I'm sorry if you were offended by my angry comments. Your understanding of them was the complete opposite of the meaning behind them.

The ageism on MN is rife and it angers me.

There seems to be a general idea that anyone old has had a fine old time at the expense of the younger generations.

Each generation pays towards the previous and next generations in this country, it's the way a welfare state works. My parents worked and paid their share, as did most of their generation. I worked and paid my share, as did most of my generation

Yes, some of the 'baby boomers' were probably the first generation to have affordable housing and were able to save but not all of them achieved that. Plenty of them went without and are still living in poverty.

It's a ludicrous idea that young people are making some sort of massive sacrifice so that old people will survive and should therefore be rewarded. I, and millions of older people are also stuck at home.

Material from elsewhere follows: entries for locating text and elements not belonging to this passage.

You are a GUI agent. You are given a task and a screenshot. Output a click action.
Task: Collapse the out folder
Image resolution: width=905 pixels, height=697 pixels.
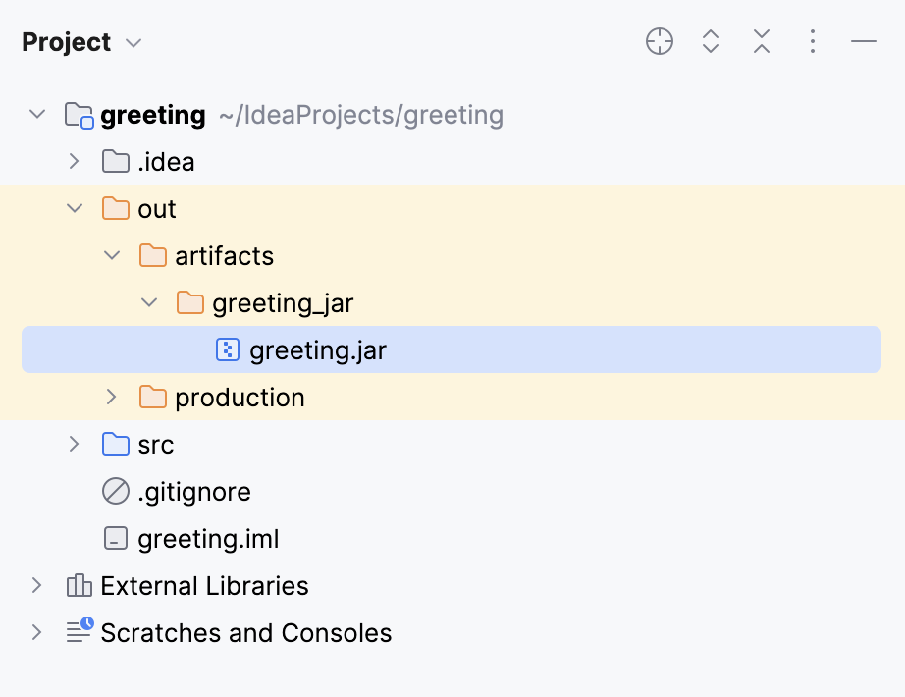pos(74,208)
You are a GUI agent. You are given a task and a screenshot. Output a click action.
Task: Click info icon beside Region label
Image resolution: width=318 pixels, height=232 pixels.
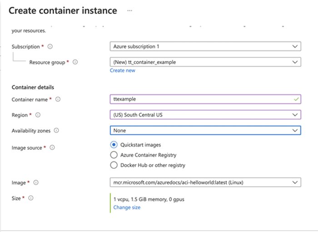click(38, 115)
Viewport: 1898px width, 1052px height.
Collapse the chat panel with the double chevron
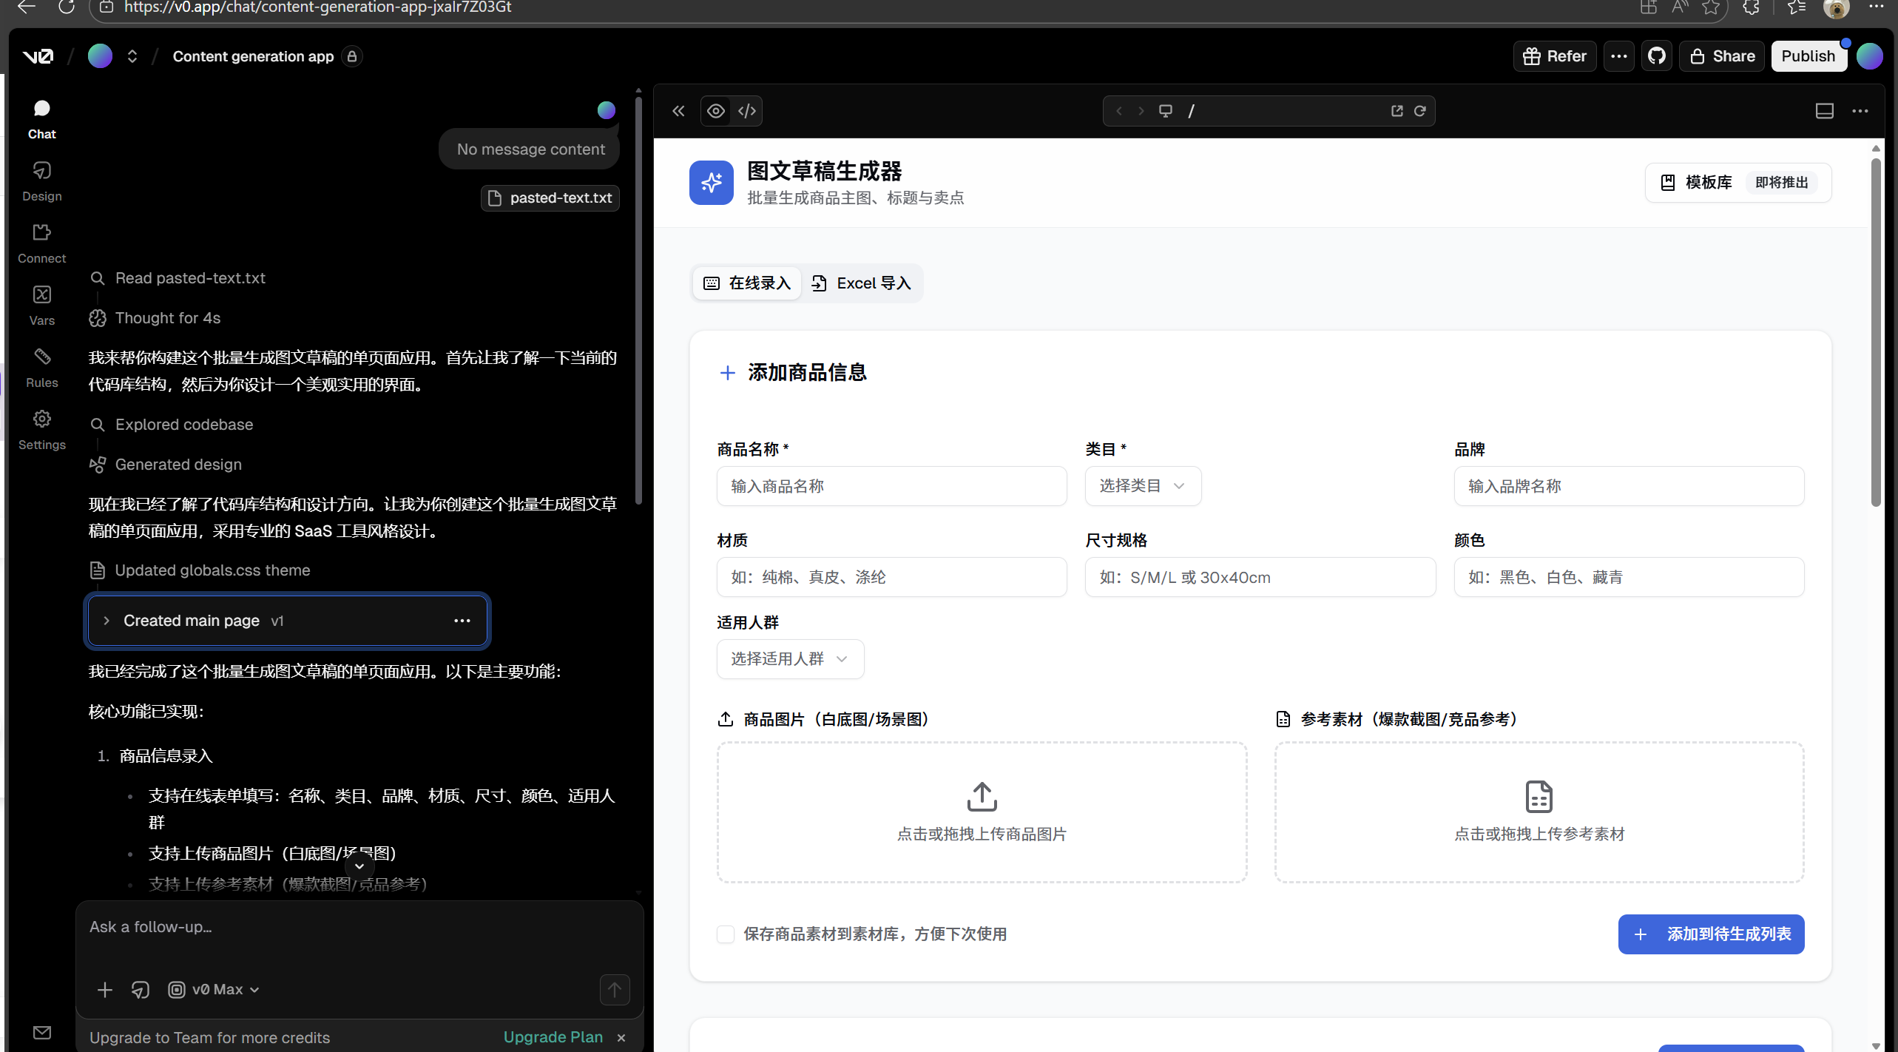[x=678, y=110]
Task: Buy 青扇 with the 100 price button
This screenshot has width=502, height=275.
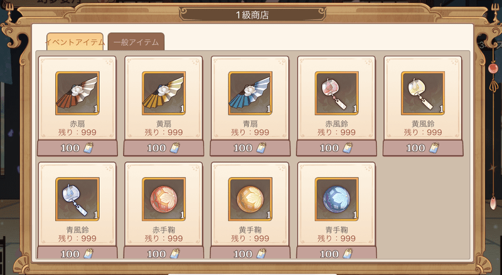Action: click(x=250, y=148)
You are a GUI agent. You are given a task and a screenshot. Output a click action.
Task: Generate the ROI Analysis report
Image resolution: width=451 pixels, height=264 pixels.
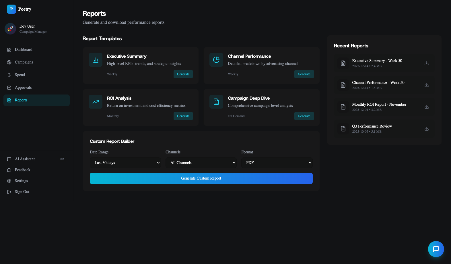(x=183, y=116)
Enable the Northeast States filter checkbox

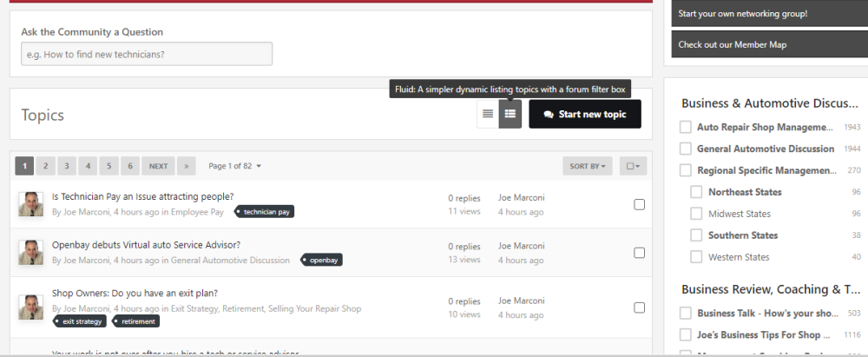[696, 192]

As I said, I'm sorry if my post offended you, or anyone else. I'm actually shocked and surprised that anyone reading my clearly ironic and angry comments thought that I was agreeing with the OP and genuinely voicing such awful sentiments.

Purpletigers · 12/04/2020 18:51

Young people can save and buy their houses like generations before them .

00100001 · 12/04/2020 18:52

And if, all of a sudden it costs Mr Supermarket £40,000 + pension contributions to employ every person from Trolley pushers, to stackers to admin etc. First of all a lot of places would close. And /or Prices would go up significantly.

The people unemployed would get £40,000 and have no incentive to work.

If prices went up, and it now costs (say) £4.40 for amount of milk and £7.99 for a loaf of bread, your £40k isn't going to go as far is it?

So all of a sudden £40k isn't a big salary.

Plus, if the trolley pusher is getting £40k. What should the store manager get paid?

Alsohuman · 12/04/2020 18:53

which was below inflation (and therefore a pay cut) for years till 2018

The same as everyone who works in the public sector, including my husband. No idea what point you’re attempting to make.

00100001 · 12/04/2020 19:04

I have no idea if zombiefan is being serious or not

plainsailing01 · 12/04/2020 19:06

@Alsohuman maybe you should read the post again?

HarrietSchulenberg · 12/04/2020 19:11

Your extensive housebuilding programme will eat away at greenspace, leaving less for future generations. Why not tackle second home ownership and repeal the Right to Buy Act first?

The only people who will truly benefit from extensive house building are property developers and private landlords, neither of which probably fit your ageist criteria.

I get your sentiment but your logic is horribly flawed.

Alsohuman · 12/04/2020 19:17

maybe you should read the post again?

Don’t need to. You suggested public sector pay rises are ageist. My bloke’s public sector and he’s 62.